Omar has not generally retreated from her criticisms of Israel, which would not appear to be cause for removal from committees, as members of the Foreign Affairs committee - like fellow New York Republican Claudia Tenney - frequently criticize both allies and adversaries.
Molinaro received some criticism of his own on his Facebook post that defended his vote, and this appears to be another circumstance where he's fallen in line with the edges of the party instead of navigating a moderate path. The resolution passed on an entirely party-line vote. As mentioned above, Molinaro voted FOR this bill.
For more background, read: The GOP Attack on Ilhan Omar Trivializes Antisemitism
Widely derided as political theatrics. H.Con.Res. 9 condemns several historical leaders of socialist or communist countries and denounces socialism in America.
In half-hearted debate, opponents pointed out that leaders of some of America's greatest allies were socialist, including the Allies of World War II and Israel. Additionally, observers wondered aloud whether the final line of the resolution, "That Congress . . . opposes the implementation of socialist policies in the United States of America" was part of the expected attack on Social Security and Medicare by Republicans.

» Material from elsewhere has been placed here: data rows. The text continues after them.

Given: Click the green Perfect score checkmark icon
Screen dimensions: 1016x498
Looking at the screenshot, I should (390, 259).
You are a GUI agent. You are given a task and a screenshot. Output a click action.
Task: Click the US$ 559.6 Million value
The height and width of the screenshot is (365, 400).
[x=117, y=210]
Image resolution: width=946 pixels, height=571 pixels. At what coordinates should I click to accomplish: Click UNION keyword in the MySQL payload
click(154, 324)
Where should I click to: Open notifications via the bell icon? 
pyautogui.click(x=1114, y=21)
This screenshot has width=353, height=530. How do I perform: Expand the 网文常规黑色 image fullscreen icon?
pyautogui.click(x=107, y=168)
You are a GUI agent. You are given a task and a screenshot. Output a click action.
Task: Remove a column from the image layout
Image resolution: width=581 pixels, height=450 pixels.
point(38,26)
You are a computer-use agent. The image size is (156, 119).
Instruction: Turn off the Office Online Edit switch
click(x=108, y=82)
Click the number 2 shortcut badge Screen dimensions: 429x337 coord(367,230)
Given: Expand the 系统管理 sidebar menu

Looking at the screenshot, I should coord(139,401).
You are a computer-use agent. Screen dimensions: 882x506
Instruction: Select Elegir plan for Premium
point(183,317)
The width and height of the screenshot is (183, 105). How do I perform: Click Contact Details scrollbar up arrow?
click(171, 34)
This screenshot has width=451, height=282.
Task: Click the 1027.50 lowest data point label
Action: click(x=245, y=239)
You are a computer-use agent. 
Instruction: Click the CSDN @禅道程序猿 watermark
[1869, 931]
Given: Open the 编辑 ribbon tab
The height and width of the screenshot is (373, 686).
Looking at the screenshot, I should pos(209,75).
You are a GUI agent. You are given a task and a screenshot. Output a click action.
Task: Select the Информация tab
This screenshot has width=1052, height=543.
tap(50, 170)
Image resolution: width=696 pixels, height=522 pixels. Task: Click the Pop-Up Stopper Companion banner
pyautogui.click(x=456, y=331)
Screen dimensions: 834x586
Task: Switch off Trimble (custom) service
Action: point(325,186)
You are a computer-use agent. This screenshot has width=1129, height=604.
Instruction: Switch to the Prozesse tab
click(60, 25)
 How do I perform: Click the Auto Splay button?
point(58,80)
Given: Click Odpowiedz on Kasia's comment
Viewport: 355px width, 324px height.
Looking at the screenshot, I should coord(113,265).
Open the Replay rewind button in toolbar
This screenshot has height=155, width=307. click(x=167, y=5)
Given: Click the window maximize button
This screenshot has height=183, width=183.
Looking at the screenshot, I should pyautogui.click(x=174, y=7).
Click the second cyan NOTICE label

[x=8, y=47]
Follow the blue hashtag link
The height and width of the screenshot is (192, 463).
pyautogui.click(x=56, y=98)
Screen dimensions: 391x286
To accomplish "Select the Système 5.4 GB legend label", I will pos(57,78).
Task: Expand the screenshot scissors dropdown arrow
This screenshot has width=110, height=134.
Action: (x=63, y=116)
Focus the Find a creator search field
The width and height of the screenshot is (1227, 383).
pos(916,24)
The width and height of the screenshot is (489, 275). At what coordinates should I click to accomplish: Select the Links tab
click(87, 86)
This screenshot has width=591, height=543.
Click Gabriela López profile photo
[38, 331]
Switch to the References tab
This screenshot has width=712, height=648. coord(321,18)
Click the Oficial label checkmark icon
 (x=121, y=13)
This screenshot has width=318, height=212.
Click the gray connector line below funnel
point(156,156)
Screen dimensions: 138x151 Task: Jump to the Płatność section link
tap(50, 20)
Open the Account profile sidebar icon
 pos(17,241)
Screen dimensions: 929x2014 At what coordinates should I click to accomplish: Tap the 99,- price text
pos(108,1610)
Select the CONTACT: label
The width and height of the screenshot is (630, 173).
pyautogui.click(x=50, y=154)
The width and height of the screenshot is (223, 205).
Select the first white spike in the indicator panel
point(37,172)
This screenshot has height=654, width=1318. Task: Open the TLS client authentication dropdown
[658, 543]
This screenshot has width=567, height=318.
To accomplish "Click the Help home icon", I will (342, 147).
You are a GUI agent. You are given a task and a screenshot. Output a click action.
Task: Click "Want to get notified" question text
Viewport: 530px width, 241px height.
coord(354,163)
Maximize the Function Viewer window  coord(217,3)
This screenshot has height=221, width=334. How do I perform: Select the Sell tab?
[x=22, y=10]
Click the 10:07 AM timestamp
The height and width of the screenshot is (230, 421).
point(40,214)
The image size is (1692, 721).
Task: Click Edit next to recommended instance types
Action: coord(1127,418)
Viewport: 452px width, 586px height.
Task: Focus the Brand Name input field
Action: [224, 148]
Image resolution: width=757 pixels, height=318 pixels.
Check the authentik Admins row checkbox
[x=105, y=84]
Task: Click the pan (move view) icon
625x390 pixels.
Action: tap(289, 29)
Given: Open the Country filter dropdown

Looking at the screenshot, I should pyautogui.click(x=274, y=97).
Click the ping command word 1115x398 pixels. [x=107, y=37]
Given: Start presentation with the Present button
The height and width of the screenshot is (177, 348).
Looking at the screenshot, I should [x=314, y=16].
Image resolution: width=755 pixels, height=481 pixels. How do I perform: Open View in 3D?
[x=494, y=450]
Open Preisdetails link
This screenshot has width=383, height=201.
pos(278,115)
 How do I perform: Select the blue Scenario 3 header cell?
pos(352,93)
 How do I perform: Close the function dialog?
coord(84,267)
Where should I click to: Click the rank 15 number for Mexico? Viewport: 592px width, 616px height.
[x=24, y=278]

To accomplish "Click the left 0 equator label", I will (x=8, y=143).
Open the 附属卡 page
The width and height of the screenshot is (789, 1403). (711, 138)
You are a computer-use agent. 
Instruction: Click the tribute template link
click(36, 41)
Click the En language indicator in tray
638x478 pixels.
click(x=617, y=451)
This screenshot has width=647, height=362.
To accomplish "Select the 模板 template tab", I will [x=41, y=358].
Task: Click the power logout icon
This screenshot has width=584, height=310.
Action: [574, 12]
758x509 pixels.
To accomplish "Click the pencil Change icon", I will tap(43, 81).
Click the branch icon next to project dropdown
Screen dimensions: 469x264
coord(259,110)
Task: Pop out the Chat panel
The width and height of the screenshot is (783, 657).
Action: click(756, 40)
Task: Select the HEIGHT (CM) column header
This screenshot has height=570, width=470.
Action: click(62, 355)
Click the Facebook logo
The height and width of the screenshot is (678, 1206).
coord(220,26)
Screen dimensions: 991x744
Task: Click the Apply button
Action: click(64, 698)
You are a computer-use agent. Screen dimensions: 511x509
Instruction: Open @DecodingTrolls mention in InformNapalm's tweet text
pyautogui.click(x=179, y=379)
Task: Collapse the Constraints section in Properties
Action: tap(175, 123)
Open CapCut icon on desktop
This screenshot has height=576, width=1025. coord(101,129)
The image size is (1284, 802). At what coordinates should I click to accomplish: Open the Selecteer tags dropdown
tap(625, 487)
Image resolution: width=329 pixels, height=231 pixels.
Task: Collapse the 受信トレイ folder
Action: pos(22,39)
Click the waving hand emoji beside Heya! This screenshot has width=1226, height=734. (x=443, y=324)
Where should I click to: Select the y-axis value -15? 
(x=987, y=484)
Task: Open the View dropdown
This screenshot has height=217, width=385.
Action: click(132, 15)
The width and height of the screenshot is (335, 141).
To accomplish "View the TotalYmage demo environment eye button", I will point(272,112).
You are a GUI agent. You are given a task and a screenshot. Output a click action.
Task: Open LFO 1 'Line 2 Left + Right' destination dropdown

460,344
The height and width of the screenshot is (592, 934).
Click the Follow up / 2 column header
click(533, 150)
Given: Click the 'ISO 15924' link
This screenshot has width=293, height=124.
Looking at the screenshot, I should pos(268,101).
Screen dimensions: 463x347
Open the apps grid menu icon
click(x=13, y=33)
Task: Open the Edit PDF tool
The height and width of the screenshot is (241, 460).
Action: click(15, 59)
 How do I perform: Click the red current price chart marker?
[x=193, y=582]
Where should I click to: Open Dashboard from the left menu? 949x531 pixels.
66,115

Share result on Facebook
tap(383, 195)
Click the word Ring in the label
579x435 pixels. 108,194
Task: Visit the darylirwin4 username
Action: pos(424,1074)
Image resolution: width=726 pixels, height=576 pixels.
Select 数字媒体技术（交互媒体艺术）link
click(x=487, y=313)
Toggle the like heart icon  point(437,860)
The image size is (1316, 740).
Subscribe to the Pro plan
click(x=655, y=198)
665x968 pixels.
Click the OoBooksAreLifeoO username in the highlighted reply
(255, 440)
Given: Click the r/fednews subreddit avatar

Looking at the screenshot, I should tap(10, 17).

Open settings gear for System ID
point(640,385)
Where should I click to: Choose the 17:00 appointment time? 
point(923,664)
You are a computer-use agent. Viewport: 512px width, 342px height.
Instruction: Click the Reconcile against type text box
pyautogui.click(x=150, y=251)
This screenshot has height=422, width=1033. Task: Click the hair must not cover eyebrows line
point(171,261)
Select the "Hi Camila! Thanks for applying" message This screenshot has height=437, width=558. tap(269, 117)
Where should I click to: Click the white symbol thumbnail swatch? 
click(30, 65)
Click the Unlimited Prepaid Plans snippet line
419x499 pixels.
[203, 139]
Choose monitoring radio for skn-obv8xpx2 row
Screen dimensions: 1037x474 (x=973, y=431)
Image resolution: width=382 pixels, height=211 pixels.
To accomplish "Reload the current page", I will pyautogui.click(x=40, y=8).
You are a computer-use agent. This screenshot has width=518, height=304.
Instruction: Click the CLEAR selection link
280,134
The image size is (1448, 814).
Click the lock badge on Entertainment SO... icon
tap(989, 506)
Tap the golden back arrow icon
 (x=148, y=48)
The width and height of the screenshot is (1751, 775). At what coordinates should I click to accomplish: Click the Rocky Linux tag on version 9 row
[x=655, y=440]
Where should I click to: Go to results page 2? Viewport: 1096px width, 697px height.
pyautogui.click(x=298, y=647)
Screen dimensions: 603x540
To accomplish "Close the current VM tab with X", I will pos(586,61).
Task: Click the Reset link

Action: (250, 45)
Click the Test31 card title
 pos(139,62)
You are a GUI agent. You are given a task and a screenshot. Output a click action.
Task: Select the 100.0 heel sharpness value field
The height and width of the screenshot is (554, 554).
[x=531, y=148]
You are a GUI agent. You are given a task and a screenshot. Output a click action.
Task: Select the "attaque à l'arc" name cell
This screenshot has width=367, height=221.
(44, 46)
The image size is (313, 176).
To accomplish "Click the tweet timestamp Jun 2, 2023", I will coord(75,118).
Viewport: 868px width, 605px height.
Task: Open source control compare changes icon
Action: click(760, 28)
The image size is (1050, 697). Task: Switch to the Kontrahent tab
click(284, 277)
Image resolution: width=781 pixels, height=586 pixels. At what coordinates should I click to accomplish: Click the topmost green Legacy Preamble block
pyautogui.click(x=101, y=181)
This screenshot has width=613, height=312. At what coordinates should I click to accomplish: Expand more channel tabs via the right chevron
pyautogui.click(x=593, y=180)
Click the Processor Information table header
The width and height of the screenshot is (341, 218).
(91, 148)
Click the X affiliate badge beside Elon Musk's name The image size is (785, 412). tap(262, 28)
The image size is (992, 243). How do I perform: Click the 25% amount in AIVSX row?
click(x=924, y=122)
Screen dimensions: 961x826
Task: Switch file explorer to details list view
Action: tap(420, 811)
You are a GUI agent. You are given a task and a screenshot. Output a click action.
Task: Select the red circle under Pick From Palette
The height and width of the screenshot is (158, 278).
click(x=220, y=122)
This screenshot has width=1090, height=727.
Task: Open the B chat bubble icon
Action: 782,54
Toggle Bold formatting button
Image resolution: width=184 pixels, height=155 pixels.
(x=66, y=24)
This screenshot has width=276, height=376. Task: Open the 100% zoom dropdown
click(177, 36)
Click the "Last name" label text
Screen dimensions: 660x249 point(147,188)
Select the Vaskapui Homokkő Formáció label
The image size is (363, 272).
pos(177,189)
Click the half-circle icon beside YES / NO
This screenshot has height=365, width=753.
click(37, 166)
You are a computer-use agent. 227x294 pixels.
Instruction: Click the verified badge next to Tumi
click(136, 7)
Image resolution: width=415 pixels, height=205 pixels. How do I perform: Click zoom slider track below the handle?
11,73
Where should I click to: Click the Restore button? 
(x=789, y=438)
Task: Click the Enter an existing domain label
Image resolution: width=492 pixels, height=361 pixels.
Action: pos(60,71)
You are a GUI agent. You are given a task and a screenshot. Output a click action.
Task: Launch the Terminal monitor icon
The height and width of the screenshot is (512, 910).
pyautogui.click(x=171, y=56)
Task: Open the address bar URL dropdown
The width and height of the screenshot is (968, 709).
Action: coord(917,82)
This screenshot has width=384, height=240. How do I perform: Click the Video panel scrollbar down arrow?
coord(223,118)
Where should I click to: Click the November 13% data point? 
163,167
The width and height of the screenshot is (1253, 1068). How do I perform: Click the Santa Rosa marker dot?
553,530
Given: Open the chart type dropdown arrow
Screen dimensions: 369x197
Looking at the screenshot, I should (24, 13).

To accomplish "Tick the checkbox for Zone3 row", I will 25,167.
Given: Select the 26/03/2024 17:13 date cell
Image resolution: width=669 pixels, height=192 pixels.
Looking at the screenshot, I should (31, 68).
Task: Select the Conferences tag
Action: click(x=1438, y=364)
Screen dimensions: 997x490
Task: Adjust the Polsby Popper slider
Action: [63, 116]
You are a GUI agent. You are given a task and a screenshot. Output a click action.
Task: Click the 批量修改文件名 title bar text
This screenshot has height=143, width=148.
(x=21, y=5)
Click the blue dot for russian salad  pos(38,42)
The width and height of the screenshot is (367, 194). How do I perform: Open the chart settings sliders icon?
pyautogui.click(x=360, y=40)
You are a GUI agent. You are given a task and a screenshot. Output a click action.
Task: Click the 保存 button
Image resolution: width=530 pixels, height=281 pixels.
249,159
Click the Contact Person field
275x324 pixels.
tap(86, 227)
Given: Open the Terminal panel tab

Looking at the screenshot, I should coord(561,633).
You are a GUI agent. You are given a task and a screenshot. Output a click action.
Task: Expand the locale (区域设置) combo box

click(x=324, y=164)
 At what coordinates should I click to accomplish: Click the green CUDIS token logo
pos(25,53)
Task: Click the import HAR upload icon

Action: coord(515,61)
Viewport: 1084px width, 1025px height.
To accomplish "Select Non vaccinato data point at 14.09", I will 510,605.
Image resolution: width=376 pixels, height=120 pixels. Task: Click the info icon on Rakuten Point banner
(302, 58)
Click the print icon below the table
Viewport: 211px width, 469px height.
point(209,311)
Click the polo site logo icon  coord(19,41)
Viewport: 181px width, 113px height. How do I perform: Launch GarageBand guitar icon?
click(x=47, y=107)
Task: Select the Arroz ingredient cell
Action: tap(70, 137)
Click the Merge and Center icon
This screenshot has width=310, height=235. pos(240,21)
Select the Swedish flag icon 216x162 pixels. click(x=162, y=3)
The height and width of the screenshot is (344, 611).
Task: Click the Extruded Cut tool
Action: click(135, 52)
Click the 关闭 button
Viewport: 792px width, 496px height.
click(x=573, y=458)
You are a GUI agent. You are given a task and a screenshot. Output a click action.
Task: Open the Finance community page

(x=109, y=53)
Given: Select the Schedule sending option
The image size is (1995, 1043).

Molinaro voted FOR this bill, which passed. He later tweeted attacks on those opposed to 2023's strangest resolution to date. He was mocked by constituents for the post and did not respond further.
H.R. 139 adds a layer of bureaucracy to any teleworking that was implemented during the Covid-19 emergency and continues today. The bill would permit most efficiencies developed during the national pivot to telework, but would add some time-consuming administrative complexities.
Largely seen as a Republican messaging bill, this law is portrayed by its sponsors as an end to government telework and a demand to return to the office, but it's not that simple. H.R. 139 would not prohibit new teleworking, but would require departments to receive certification from the office of Personnel Management that teleworking arrangements would be positive for those departments. Additionally, newly implemented teleworking would require reports to Congress.
Molinaro voted FOR this bill, which fell largely along party lines except for four moderate Congressmen who crossed the aisle.
Paul Gosar's H. Res. 7 is consistent with and largely duplicative of the bill passed the previous day ending the Covid-19 state of emergency. President Biden has already indicated that the state of emergency will conclude mid-year to allow for a careful transition for impacted citizens.
Molinaro voted FOR this resolution, which passed with support of 11 Democrats and all Republicans.
Two votes were taken to accelerate voting for two resolutions - one to remove Congresswoman Omar from the Foreign Affairs Committee and the other to condemn socialism. Molinaro voted FOR both resolutions, which passed entirely along party lines.